> _Given information_
........
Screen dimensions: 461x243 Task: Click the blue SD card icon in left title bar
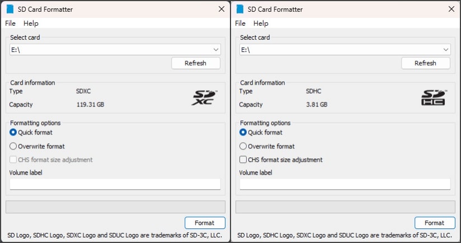point(10,9)
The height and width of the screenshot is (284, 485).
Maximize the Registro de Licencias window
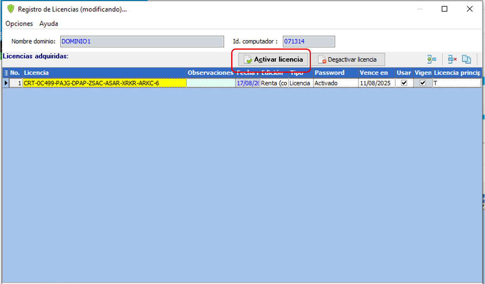click(444, 9)
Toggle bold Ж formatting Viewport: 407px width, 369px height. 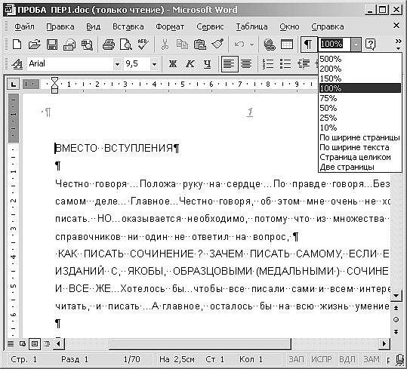(173, 64)
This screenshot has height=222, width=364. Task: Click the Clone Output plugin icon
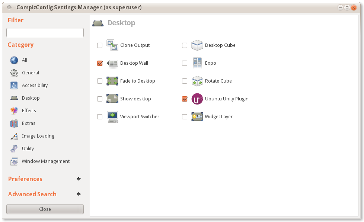tap(112, 45)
........
From the line containing "This screenshot has" down to the last line of the entries above, retype each line exactly as it stands, but skip the pictures.

> _The completed task_
This screenshot has height=222, width=364. Task: Click the Clone Output plugin icon
tap(112, 45)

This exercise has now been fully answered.